=== DATASET EXCERPTS ===
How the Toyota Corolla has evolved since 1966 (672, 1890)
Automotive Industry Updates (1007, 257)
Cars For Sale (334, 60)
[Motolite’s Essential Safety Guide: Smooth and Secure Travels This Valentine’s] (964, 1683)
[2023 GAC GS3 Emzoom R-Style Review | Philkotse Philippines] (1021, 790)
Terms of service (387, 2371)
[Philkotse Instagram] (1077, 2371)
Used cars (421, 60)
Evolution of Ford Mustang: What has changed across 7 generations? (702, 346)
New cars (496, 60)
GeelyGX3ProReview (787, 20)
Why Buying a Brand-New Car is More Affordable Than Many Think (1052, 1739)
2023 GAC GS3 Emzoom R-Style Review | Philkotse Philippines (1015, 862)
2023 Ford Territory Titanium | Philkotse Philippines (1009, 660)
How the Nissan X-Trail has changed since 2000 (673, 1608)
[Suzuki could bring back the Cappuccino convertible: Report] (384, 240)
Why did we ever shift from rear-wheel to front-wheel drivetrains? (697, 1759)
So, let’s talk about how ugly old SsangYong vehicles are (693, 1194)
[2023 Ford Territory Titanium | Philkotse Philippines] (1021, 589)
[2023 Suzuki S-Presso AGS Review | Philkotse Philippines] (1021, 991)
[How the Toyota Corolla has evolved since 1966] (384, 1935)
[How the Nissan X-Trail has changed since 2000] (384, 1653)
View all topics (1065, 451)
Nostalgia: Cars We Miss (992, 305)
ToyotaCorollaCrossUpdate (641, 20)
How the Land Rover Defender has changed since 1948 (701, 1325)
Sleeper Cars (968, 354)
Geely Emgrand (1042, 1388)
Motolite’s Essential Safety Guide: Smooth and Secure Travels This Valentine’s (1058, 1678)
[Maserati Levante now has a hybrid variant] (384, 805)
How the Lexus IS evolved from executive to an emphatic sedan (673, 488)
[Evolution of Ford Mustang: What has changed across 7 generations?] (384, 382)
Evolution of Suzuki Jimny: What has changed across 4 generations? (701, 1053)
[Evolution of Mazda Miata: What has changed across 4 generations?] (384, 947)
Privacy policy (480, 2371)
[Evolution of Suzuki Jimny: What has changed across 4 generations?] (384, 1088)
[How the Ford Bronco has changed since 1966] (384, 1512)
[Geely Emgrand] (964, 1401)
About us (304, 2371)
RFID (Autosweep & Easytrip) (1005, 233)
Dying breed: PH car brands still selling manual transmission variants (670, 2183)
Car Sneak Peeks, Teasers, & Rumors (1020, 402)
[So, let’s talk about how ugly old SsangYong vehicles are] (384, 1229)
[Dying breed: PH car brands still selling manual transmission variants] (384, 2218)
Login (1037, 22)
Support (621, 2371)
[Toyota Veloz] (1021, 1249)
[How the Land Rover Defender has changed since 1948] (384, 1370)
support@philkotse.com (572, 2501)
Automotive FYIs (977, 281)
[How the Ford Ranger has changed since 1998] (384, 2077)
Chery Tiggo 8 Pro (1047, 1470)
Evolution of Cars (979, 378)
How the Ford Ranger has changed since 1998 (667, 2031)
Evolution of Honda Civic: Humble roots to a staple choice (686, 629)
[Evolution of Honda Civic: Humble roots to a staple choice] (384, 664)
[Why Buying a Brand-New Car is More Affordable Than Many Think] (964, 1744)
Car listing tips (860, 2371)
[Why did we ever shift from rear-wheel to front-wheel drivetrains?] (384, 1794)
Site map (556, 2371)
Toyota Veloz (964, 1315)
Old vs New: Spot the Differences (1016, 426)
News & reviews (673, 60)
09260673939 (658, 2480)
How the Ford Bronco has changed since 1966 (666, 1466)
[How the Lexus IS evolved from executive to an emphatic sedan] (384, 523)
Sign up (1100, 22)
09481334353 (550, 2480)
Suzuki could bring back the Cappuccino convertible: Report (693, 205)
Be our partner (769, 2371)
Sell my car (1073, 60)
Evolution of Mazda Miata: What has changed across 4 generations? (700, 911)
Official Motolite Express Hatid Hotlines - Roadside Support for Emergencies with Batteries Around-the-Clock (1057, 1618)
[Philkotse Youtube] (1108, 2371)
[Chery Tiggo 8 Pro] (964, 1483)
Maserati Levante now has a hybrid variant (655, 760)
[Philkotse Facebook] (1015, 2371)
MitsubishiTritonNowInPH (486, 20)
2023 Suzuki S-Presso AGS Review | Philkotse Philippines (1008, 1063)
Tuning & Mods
===
WORK ORDER: Give the number of lines in the data that include the string "ever", please, and nothing else.

ANSWER BOX: 2